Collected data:
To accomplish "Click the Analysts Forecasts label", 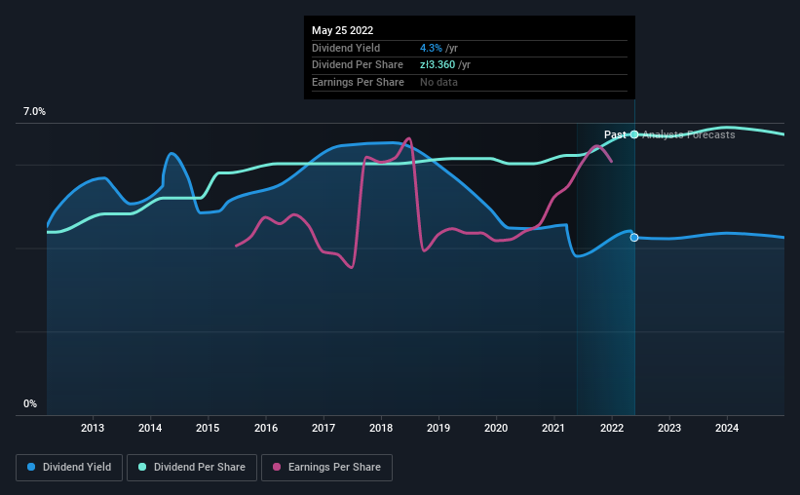I will click(x=689, y=134).
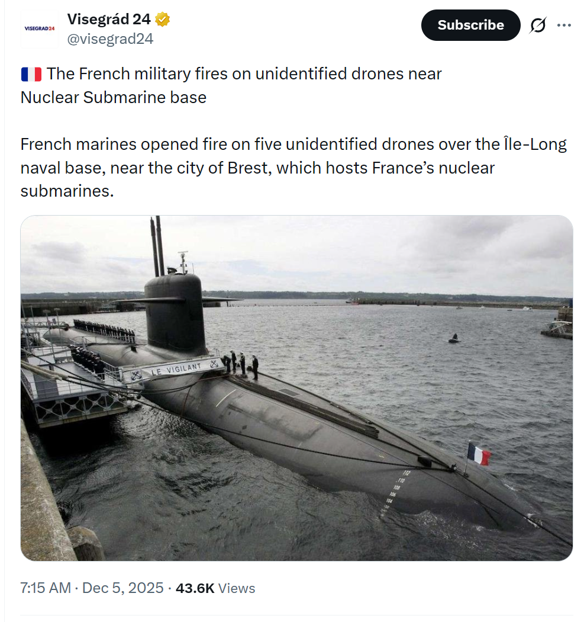Image resolution: width=584 pixels, height=622 pixels.
Task: Click the LE VIGILANT banner in photo
Action: [176, 370]
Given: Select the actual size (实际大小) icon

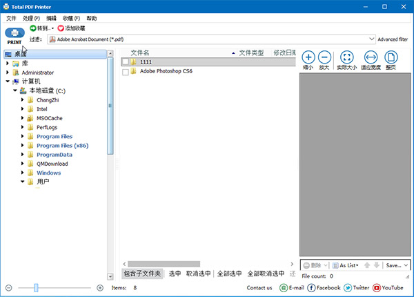Looking at the screenshot, I should coord(347,58).
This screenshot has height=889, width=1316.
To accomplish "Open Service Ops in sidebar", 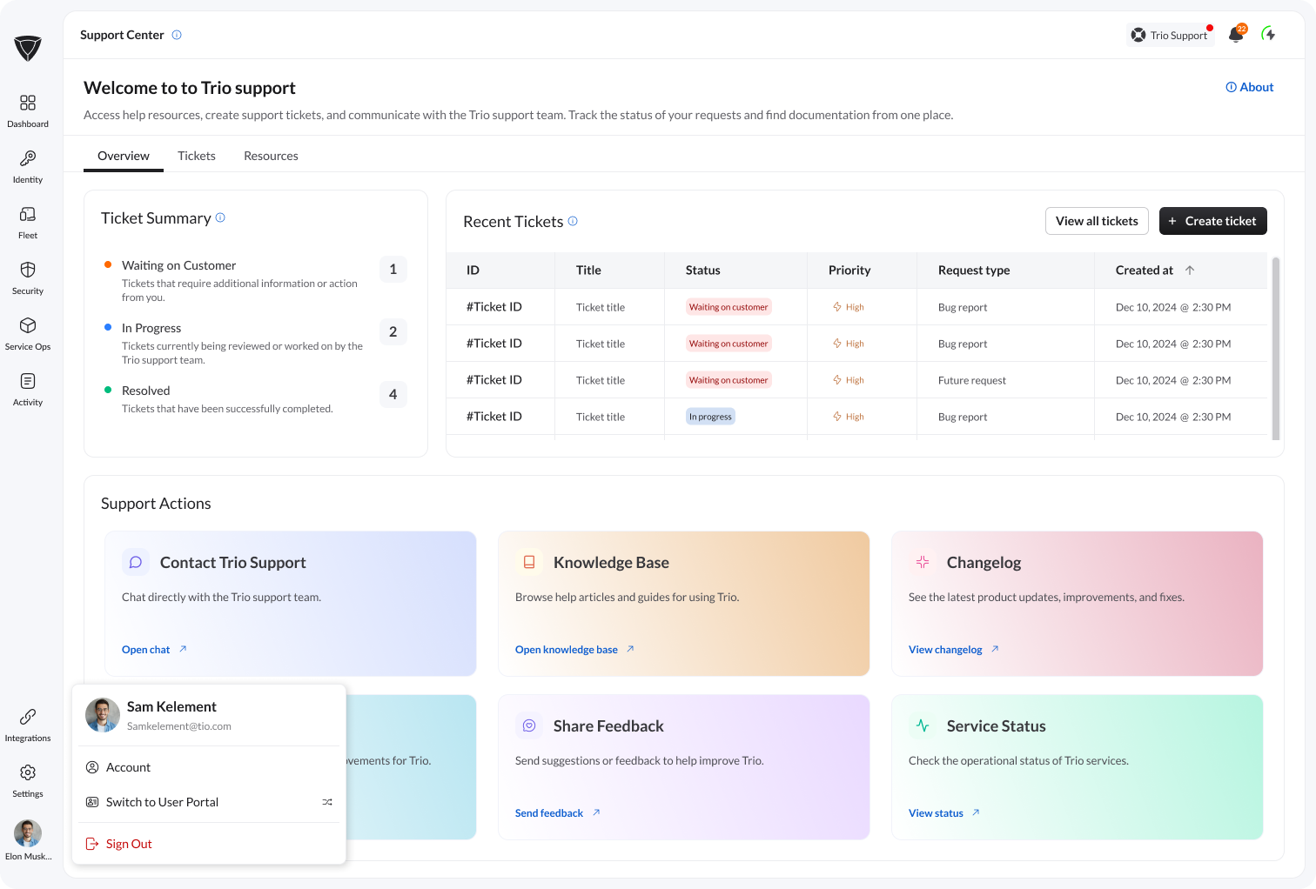I will click(28, 333).
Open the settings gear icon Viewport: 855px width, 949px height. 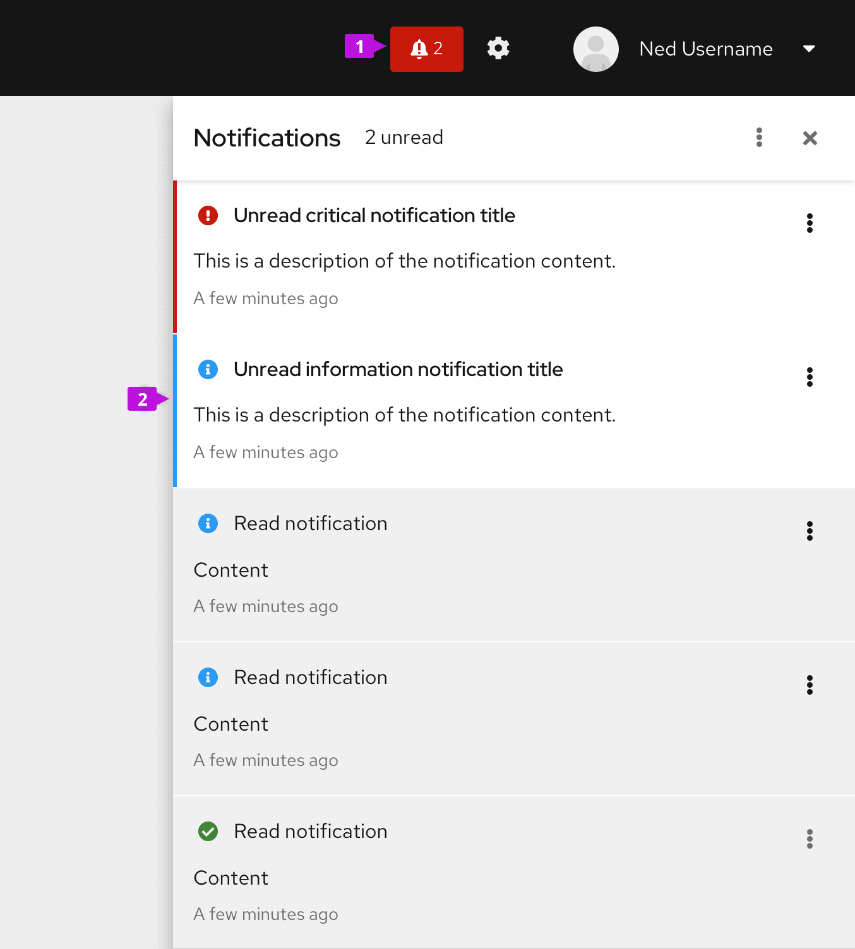pyautogui.click(x=498, y=49)
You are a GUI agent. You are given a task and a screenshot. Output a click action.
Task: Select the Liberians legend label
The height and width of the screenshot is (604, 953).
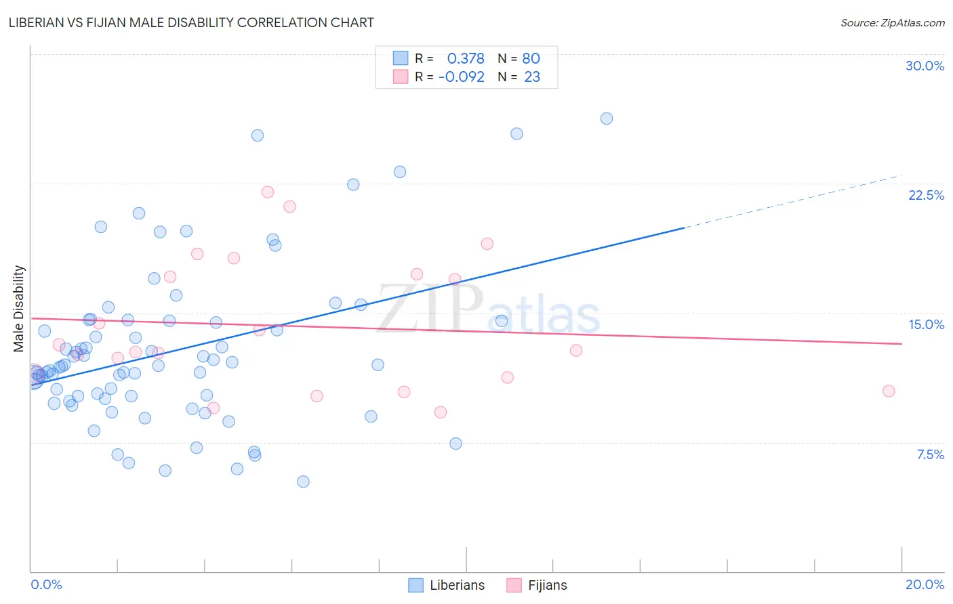pyautogui.click(x=458, y=585)
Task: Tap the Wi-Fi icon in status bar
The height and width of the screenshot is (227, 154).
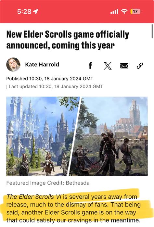Action: (x=124, y=11)
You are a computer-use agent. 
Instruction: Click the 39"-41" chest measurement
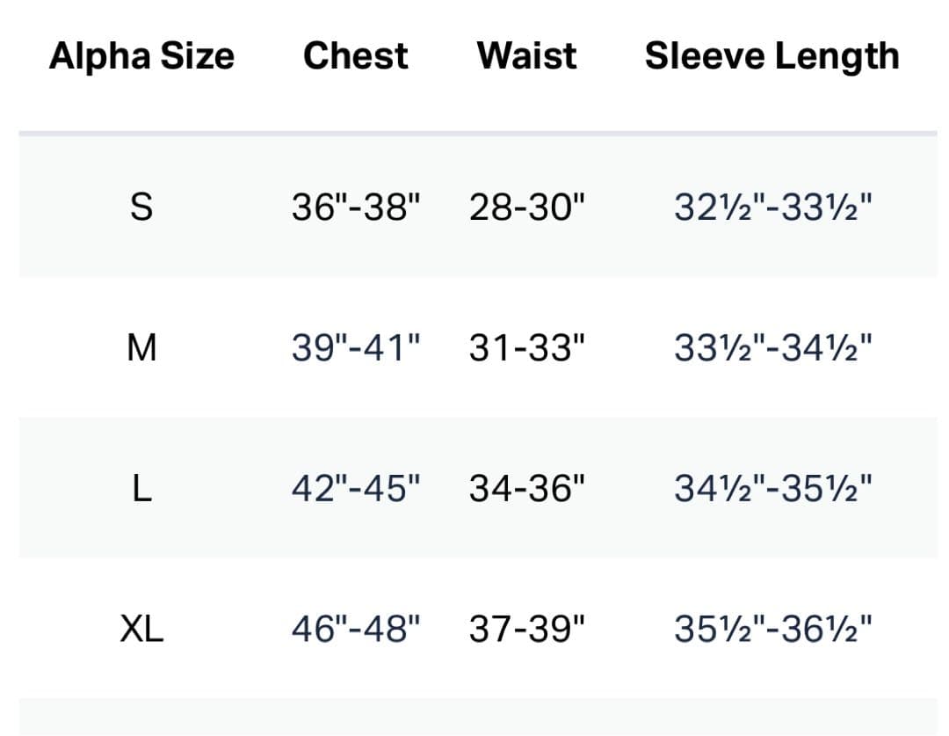coord(356,348)
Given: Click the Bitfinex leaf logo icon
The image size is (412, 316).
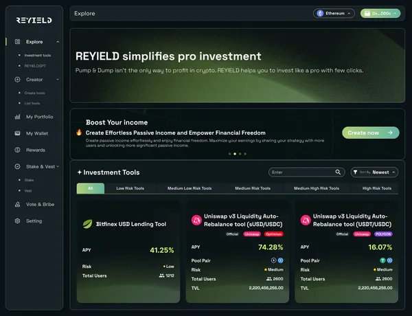Looking at the screenshot, I should pyautogui.click(x=87, y=223).
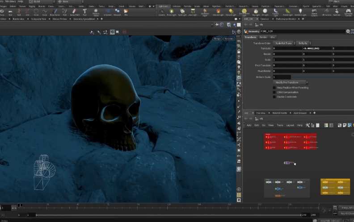Open the Modify Pre-Transform dropdown
This screenshot has height=222, width=354.
291,82
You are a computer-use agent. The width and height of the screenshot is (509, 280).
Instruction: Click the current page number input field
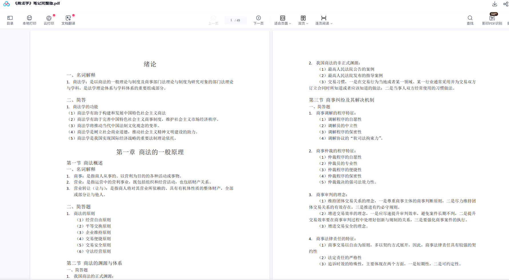click(231, 20)
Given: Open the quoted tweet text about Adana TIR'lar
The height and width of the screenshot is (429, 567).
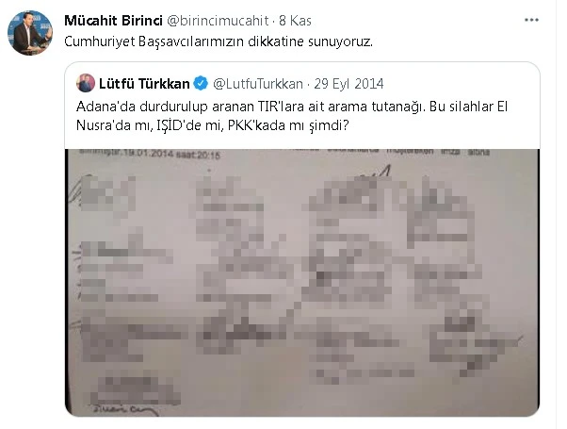Looking at the screenshot, I should (x=292, y=116).
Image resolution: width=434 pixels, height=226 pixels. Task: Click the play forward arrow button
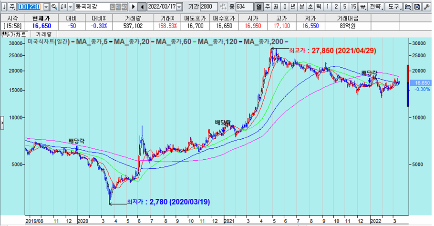click(x=133, y=7)
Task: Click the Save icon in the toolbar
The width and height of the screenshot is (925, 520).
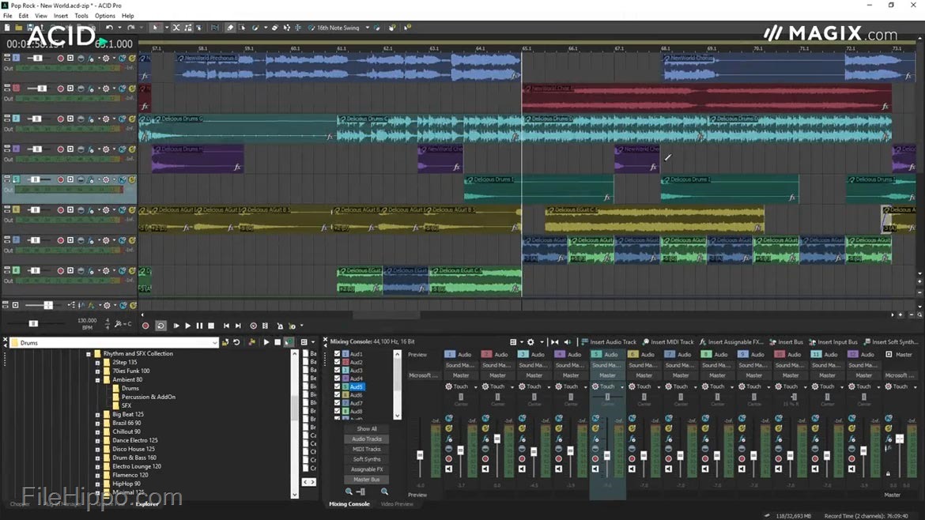Action: (x=30, y=27)
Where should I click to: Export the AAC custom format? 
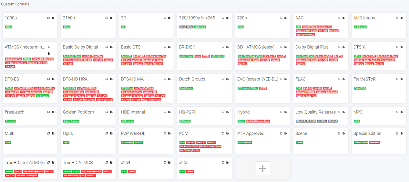(x=344, y=18)
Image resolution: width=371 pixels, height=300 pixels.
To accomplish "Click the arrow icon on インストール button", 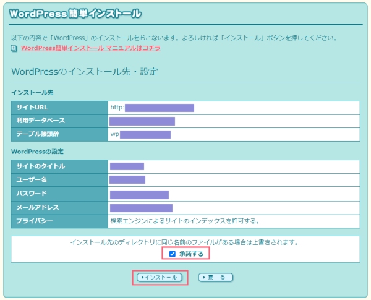I will (142, 278).
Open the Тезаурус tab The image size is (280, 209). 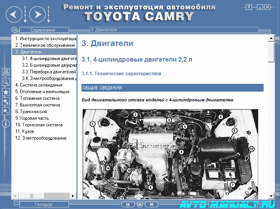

* **DESCRIPTION OF THE TASK**: Find every line above that includes the word "agent", then state how many there are and nothing more.

* **REPLY TO THE EXERCISE**: 3